FIG. 2 shows the general architecture of system 20. System 20 consists of a server 30 connected to one, or more, storage devices 32 for maintaining a database of current enhanced story packages. A client user interface (UT) 34, which is generally loaded on a user's terminal, permits a user to interact with server 30. Typically, a user will access server 30 over the Internet 36, or other appropriate network such as a LAN. The user will also typically have access to locally stored files through a local file system 38, such as is normally resident on the user's own computer. In a presently preferred embodiment, UI 34 and server 30 communicate and transmit information in an Extended Markup Language (XML) format through the use of an XML object serialization engine 40.

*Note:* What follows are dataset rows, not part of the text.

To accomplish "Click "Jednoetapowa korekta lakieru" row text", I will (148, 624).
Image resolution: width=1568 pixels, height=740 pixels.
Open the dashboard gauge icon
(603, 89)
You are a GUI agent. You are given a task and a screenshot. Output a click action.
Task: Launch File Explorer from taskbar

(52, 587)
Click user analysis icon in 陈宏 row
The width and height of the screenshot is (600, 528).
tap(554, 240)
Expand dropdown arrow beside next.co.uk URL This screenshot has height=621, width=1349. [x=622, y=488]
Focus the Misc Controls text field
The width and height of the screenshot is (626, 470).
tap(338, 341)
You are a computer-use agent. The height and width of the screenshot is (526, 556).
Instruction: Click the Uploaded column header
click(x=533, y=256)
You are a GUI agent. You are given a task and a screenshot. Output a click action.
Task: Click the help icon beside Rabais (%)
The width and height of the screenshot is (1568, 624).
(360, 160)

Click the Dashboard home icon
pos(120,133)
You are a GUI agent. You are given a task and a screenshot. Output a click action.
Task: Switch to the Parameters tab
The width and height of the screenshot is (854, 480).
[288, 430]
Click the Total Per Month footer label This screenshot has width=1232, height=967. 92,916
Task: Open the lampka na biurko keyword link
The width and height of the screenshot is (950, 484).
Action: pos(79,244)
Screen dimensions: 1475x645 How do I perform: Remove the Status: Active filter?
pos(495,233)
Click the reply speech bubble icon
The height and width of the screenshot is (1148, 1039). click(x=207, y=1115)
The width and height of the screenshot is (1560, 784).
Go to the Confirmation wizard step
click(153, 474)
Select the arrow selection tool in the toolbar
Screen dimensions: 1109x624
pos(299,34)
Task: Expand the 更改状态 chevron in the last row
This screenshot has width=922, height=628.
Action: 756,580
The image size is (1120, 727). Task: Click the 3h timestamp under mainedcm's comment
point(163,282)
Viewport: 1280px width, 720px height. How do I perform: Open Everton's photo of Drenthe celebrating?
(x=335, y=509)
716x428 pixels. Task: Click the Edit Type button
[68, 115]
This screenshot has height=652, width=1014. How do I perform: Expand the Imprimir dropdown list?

 Server 30 consists of a conventional server database management system 42 for managing the enhanced story packages database found in storage device 32. Server 30 also includes interfaces 44 that interface with external media sources as will be further described below, and transaction logic 46 for managing the interactions with UI 34. UI 34 consists of a client user interface display 50 suitable for displaying a Web browser, a client user interface control 52 such as a conventional Web browser, and client transaction logic 54 for managing interactions with server 30.
 The identified users, or actors, of the method and system of the present invention are people who interface with system 20. Each actor defines a particular role. One physical person may be represented by several actors, because that person takes on different roles with regard to the system; or several physical people might be represented by one actor because they all take on the same role with regard to the system. Identified actors of system 20 can include an editor, assignment editor, line-up editor, Web editor, researcher, reporter, librarian, cameraperson, video editor, producer, director, advertiser, administrator, manager, and system administrator.
 Using system 20, actors create and edit an Enhanced Story Package (ESP) 100. ESPs 100 consist of a main story, related video streams, text information, hyperlinks, ads and other assets that are linked together, in order to be published on a publication platform. Referring to FIG. 3, the general format of an ESP 100 is shown. The ESP 100 is a collection of assets 102, selected from media assets 104, interactive assets 106, and external assets 108 that can be displayed together as a single story. On their computers, interactive TV sets or handheld units, viewers will get an interlaced rich media package where a main story, related video clips, text information, hyperlinks, ads and other assets are all pre-linked together, and displayed in a format suitable to the platform being used.
 Media assets 104 include video clips 120, text articles 122 and images 124. All of these can be added to an ESP 100 to create a rich media presentation of news stories. Media assets 104 can be generated in a variety of ways, created by the journalists themselves or imported from other sources, such as existing archives or wire services. Interactive assets 106 are assets with which viewers can involve themselves. These include polls 128 and message boards. Interactive assets 106 are generally provided by the news production team, for any ESP that requires them. External assets 108 can be links 130 to external Web sites, or other externally accessible media. The assets 102 can be located in external file storage locations, in servers maintained by other systems, or can be created specifically for the particular ESP 100 and stored in the database 32 maintained by system 20.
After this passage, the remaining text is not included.